┌──

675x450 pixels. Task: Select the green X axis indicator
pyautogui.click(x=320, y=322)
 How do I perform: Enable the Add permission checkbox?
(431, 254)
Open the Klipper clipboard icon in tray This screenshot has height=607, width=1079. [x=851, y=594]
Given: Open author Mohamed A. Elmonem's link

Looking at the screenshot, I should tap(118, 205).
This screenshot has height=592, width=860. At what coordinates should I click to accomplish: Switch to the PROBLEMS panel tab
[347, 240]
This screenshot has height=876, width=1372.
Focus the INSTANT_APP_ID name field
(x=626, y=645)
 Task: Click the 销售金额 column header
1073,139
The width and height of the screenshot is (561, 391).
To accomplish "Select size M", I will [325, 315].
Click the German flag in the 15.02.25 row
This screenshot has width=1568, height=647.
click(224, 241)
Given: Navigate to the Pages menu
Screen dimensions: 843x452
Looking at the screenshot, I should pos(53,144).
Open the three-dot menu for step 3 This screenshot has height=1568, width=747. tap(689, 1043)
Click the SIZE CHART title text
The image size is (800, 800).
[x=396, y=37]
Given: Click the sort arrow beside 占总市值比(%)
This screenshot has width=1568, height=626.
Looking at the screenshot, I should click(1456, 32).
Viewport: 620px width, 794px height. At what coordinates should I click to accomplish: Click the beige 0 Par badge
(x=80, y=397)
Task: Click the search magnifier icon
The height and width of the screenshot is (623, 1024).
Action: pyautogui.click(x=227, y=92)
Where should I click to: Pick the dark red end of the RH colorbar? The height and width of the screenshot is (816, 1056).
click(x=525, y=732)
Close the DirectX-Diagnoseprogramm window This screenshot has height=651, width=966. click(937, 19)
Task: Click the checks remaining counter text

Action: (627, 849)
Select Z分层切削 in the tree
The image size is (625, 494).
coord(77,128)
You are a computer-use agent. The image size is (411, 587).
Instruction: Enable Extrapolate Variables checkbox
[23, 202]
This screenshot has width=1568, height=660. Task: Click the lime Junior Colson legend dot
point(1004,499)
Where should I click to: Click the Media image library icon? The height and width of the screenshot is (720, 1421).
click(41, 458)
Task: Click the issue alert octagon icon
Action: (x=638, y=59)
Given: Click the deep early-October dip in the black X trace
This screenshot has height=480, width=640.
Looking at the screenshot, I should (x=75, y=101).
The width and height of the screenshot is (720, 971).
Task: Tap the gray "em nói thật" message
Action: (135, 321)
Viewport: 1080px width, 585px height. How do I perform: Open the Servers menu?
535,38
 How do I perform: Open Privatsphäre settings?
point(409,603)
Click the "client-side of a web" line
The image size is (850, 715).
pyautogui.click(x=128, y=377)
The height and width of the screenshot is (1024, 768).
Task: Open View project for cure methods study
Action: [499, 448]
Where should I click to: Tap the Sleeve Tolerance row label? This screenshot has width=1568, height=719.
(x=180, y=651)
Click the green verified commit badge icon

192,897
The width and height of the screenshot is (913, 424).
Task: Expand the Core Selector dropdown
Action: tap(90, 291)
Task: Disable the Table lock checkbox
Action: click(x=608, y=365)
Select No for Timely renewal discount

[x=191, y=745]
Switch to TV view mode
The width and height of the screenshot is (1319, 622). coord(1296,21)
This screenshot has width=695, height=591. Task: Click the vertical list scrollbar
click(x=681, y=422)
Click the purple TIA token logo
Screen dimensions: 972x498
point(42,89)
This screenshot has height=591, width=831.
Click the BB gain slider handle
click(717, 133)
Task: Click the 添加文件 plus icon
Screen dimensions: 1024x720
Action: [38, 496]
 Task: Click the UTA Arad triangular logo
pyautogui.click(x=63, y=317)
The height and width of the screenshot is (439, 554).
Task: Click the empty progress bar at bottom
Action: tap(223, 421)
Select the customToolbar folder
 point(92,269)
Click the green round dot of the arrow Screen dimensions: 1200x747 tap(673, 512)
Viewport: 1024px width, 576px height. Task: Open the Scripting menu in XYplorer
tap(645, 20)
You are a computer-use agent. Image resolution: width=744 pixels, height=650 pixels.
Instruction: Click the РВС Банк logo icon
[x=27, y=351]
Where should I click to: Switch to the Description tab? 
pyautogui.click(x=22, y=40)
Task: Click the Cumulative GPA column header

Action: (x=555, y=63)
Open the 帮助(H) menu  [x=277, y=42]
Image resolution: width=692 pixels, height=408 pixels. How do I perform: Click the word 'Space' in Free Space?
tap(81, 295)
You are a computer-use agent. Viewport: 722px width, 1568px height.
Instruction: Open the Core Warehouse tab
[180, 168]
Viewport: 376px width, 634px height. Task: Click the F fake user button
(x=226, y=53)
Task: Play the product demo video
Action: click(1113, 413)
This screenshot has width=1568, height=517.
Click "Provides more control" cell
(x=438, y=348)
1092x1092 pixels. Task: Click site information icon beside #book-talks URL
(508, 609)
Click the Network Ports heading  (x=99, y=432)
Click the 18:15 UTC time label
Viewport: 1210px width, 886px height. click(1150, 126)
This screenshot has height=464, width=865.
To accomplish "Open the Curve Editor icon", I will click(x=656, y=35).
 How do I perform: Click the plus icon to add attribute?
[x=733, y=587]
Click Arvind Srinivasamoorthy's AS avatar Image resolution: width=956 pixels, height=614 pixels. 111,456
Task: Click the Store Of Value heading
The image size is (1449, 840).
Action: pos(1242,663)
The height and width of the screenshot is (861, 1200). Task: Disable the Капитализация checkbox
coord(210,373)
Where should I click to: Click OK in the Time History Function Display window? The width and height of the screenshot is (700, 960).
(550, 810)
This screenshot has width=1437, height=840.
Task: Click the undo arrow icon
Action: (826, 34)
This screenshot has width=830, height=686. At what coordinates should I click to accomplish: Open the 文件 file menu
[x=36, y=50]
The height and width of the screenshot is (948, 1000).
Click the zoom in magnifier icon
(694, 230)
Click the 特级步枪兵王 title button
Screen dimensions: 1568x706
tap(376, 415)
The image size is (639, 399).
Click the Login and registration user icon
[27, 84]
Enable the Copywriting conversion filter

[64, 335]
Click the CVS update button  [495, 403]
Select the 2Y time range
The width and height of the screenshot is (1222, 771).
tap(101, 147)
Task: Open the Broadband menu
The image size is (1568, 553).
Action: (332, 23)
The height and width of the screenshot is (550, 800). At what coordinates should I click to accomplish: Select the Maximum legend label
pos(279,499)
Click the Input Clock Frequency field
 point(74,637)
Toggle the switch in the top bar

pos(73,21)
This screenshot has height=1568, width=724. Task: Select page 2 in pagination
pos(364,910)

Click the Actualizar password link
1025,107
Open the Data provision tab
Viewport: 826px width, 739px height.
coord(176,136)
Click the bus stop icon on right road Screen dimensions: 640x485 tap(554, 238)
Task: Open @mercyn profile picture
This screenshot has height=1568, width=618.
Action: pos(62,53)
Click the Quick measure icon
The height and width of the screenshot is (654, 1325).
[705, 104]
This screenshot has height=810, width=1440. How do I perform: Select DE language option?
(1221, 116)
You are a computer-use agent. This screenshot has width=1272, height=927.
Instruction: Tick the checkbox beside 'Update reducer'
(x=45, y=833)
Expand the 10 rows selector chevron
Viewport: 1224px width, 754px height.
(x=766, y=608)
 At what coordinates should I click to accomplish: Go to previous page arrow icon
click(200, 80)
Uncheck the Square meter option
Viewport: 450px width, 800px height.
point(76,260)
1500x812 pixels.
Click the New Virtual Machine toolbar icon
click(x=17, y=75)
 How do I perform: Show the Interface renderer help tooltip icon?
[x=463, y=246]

└──

WHAT YOU ARE ASKED TO DO ▸ In the answer, include exactly the lines from the line containing "The height and width of the screenshot is (550, 800)." through the end of the data, and nothing else.

RESULT OF THIS TASK ▸
The height and width of the screenshot is (550, 800). At what coordinates should I click to accomplish: Select the Maximum legend label
pos(279,499)
Click the Input Clock Frequency field
 point(74,637)
Toggle the switch in the top bar

pos(73,21)
This screenshot has height=1568, width=724. Task: Select page 2 in pagination
pos(364,910)

Click the Actualizar password link
1025,107
Open the Data provision tab
Viewport: 826px width, 739px height.
coord(176,136)
Click the bus stop icon on right road Screen dimensions: 640x485 tap(554, 238)
Task: Open @mercyn profile picture
This screenshot has height=1568, width=618.
Action: pos(62,53)
Click the Quick measure icon
The height and width of the screenshot is (654, 1325).
[705, 104]
This screenshot has height=810, width=1440. How do I perform: Select DE language option?
(1221, 116)
You are a computer-use agent. This screenshot has width=1272, height=927.
Instruction: Tick the checkbox beside 'Update reducer'
(x=45, y=833)
Expand the 10 rows selector chevron
Viewport: 1224px width, 754px height.
(x=766, y=608)
 At what coordinates should I click to accomplish: Go to previous page arrow icon
click(200, 80)
Uncheck the Square meter option
Viewport: 450px width, 800px height.
point(76,260)
1500x812 pixels.
Click the New Virtual Machine toolbar icon
click(x=17, y=75)
 How do I perform: Show the Interface renderer help tooltip icon?
[x=463, y=246]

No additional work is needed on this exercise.